Proposal for a 28th Amendment? Is it Possible to Amend an Unequal System? is a participatory installation by artist collaborators Alex Strada and Tali Keren. It critically examines the U.S. Constitution and creates space for intervention and political imagination.
The artists ask visitors to engage critically with the U.S. Constitution and pose two questions: What 28th Amendment to the U.S. Constitution would you propose? And: Do you think it is possible to amend an unequal system?
They note that the U.S Constitution, which opens with the phrase ‘We the People,’ was written in 1787 by and for wealthy white male property owners, and that to date, only 27 amendments have been ratified to change the document. Their questions illuminate this legacy and ask for a collective response interrogating the Constitution’s embedded issues of structural racism, settler-colonial violence, heteropatriarchy, reproductive injustice, labor inequities, and non-human animal and climate neglect.
Central to the installation are sonic soapbox sculptures that build upon the history of the soapbox as a site of collective struggle, while also emphasizing listening, mutuality, and access. These objects emit an in-progress oral archive of responses to the project’s questions.
Community members are invited to become part of the installation by stepping up onto the soapboxes, listening to the archival recordings, and adding their responses, which will be collected and added to the project’s oral archive to be shared in future iterations of the work.

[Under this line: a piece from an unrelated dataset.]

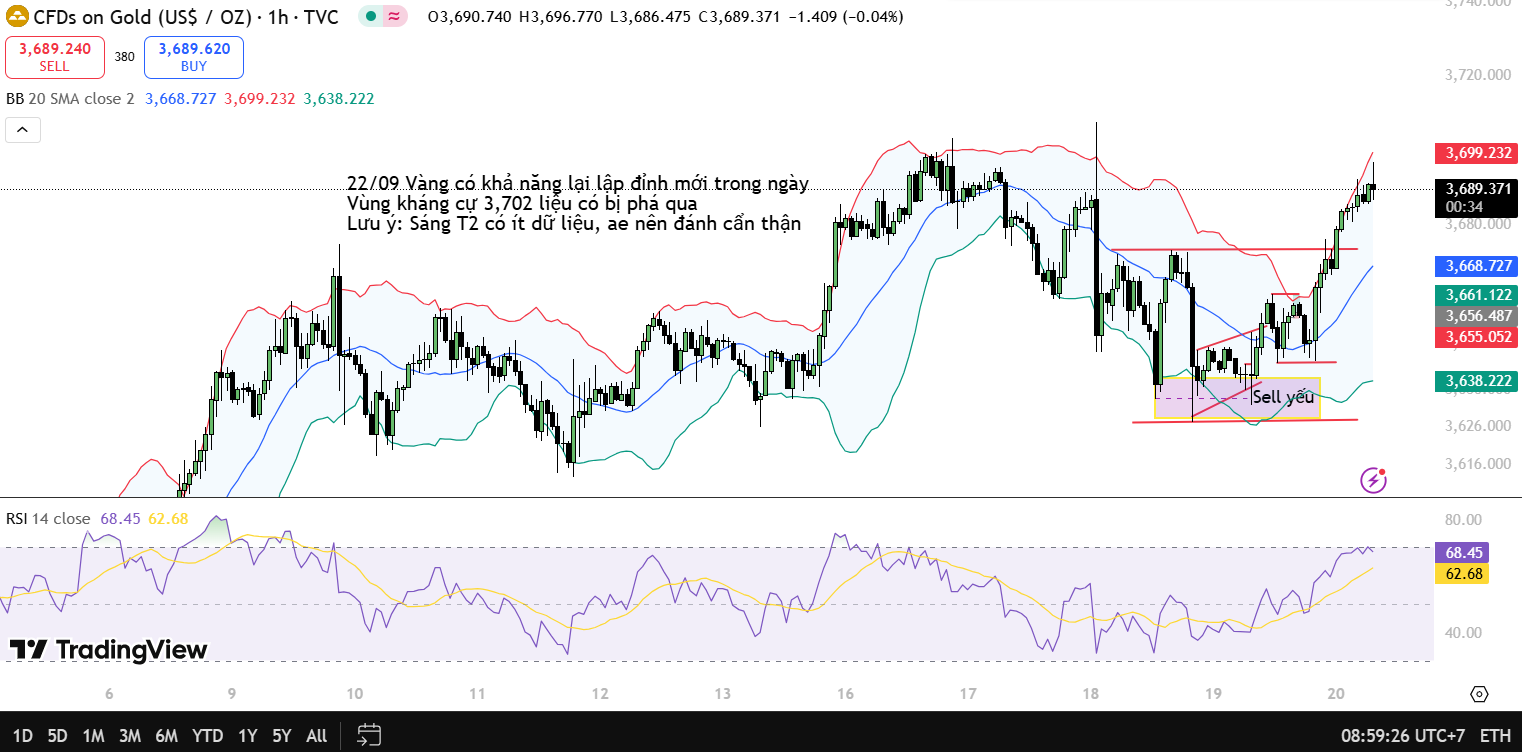The image size is (1522, 752).
Task: Select the 1D time range
Action: (x=22, y=736)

The work was initially commissioned by the Queens Museum and site-specific iterations, and it was then traveled to the Yerba Buena Center for the Arts in San Francisco and the Aldrich Contemporary in CT.

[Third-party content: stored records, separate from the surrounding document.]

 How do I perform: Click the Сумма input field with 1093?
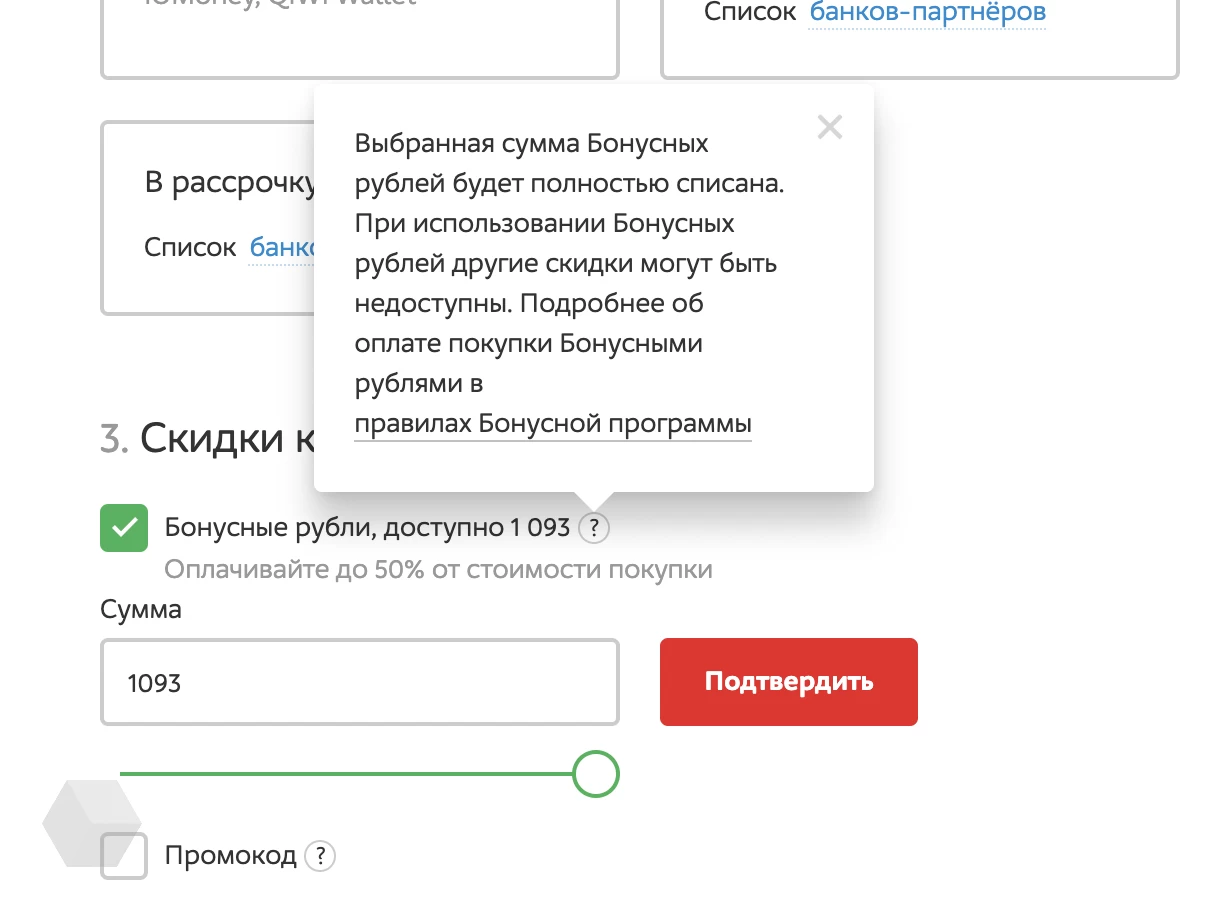pos(359,683)
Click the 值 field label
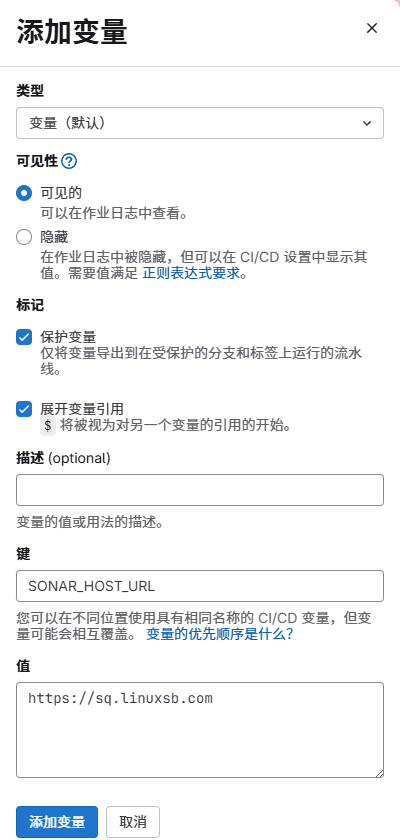Viewport: 400px width, 840px height. click(23, 666)
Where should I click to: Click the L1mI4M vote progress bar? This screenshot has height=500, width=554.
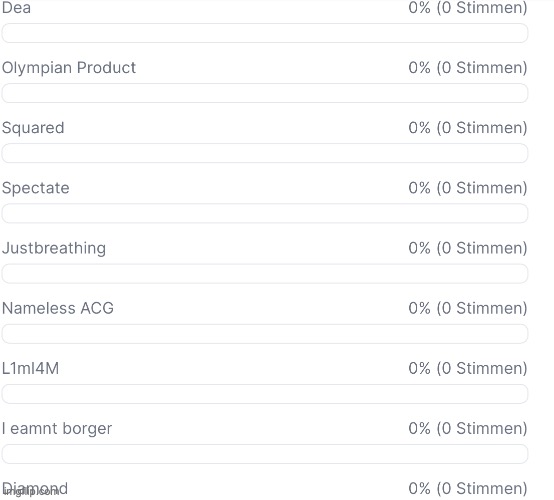(x=265, y=394)
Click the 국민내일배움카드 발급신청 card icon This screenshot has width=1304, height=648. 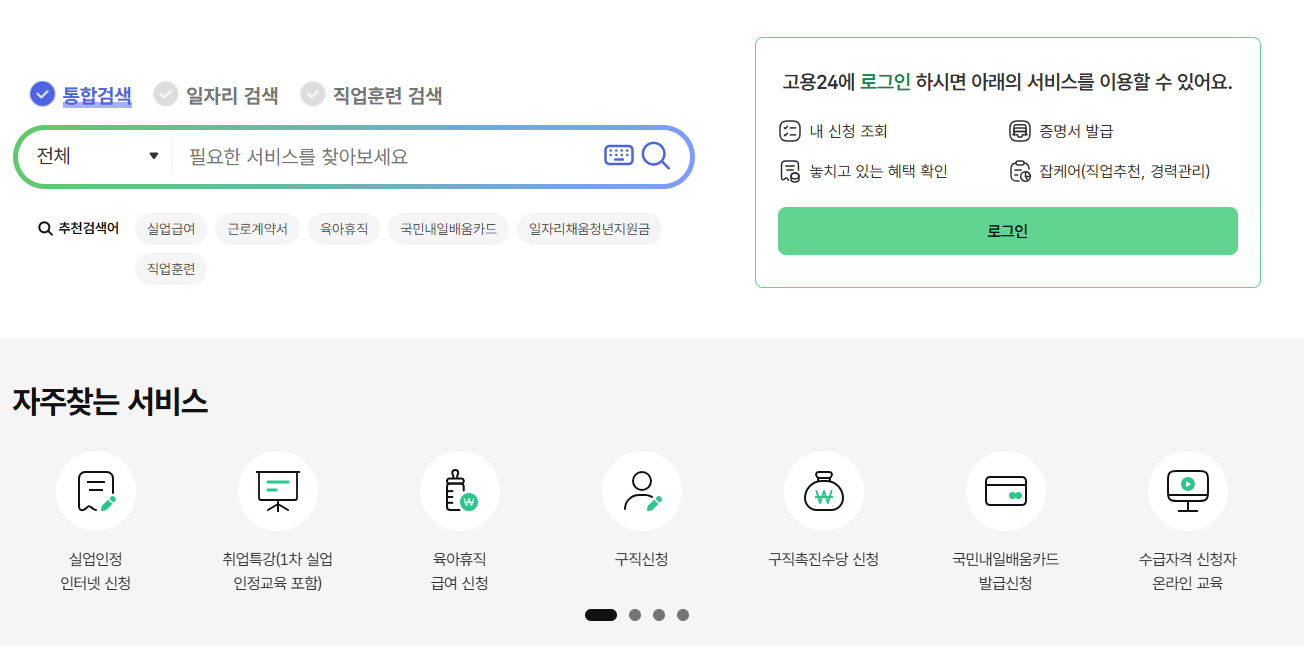1005,490
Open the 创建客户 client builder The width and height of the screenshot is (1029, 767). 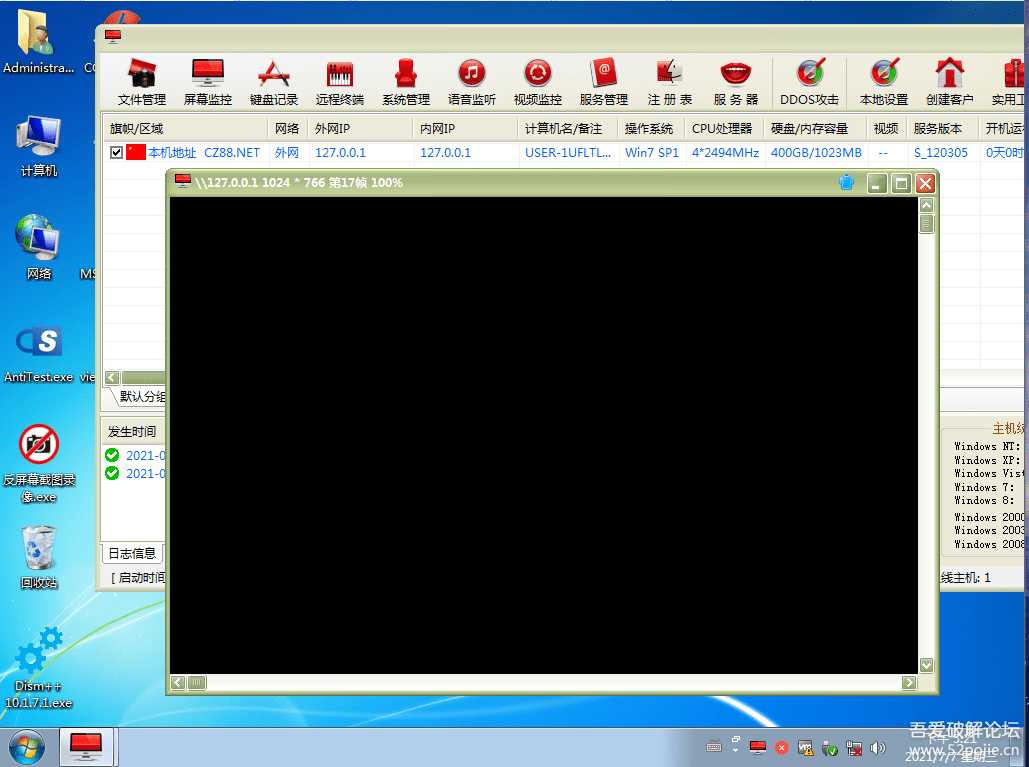[949, 80]
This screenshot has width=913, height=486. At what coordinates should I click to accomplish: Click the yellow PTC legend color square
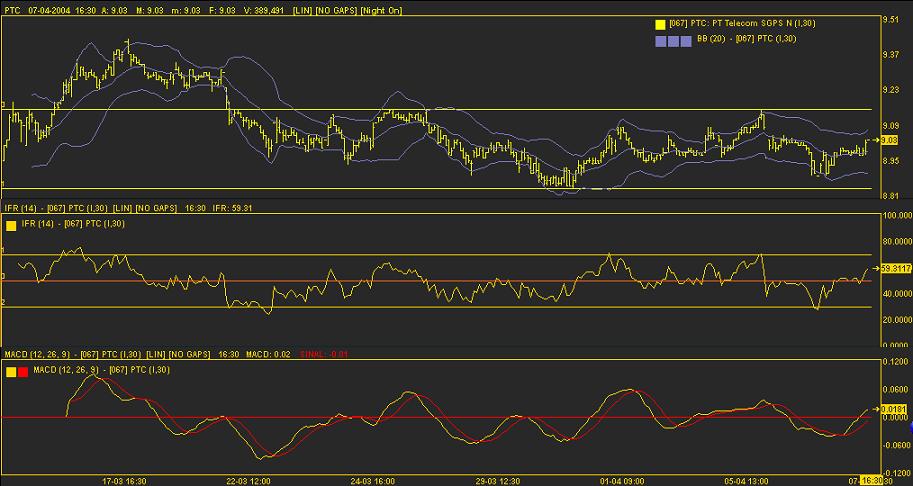pos(660,25)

The installation will open September 27th and will be on view through January 26th, concluding a week after the January Inauguration in Washington, D.C. PRH and the artists are interested in expanding the project’s reach so that diverse audiences around Houston can add their voices to the project’s oral archive. Prairie View A&M Univerisity Architecture Department, content creation lab, has generously partnered with PRH to build the soap boxes.